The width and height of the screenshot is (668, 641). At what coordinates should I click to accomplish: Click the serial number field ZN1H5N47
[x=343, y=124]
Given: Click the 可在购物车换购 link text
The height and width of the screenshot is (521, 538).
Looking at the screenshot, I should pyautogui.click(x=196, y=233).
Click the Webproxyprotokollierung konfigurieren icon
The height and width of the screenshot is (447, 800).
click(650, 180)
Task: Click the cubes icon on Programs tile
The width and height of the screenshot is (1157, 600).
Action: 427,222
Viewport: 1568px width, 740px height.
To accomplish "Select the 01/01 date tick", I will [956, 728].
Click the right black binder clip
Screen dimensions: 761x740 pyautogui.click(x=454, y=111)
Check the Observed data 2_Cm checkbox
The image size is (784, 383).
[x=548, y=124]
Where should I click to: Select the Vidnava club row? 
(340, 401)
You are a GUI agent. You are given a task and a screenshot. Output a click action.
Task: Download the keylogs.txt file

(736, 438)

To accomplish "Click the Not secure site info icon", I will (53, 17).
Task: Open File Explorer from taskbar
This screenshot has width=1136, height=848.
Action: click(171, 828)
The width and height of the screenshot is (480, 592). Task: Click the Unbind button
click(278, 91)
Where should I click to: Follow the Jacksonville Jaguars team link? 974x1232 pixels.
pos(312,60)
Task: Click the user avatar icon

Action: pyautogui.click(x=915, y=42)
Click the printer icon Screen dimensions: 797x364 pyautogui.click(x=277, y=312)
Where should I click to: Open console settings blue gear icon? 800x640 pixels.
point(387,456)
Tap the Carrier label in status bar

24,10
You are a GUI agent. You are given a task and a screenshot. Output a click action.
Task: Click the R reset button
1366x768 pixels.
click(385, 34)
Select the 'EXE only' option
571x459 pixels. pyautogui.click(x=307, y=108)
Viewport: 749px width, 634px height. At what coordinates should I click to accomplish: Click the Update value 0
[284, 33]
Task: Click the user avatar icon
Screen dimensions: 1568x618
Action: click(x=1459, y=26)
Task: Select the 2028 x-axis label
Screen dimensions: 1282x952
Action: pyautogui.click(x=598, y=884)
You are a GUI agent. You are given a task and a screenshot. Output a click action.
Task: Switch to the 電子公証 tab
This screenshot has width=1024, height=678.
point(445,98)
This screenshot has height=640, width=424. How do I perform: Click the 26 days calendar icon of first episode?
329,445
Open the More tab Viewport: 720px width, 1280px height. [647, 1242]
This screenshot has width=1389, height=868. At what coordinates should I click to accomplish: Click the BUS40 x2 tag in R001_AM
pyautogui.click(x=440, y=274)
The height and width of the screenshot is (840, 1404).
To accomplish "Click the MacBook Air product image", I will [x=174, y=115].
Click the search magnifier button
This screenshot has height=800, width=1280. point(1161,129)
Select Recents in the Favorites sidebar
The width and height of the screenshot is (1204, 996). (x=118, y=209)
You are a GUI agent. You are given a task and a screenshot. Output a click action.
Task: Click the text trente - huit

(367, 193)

Action item:
Retype the lines beginning at the one containing "The height and width of the screenshot is (840, 1404)." and ending at the final line of the material, both included.

Written answer:
The height and width of the screenshot is (840, 1404).
To accomplish "Click the MacBook Air product image", I will [x=174, y=115].
Click the search magnifier button
This screenshot has height=800, width=1280. point(1161,129)
Select Recents in the Favorites sidebar
The width and height of the screenshot is (1204, 996). (x=118, y=209)
You are a GUI agent. You are given a task and a screenshot. Output a click action.
Task: Click the text trente - huit

(367, 193)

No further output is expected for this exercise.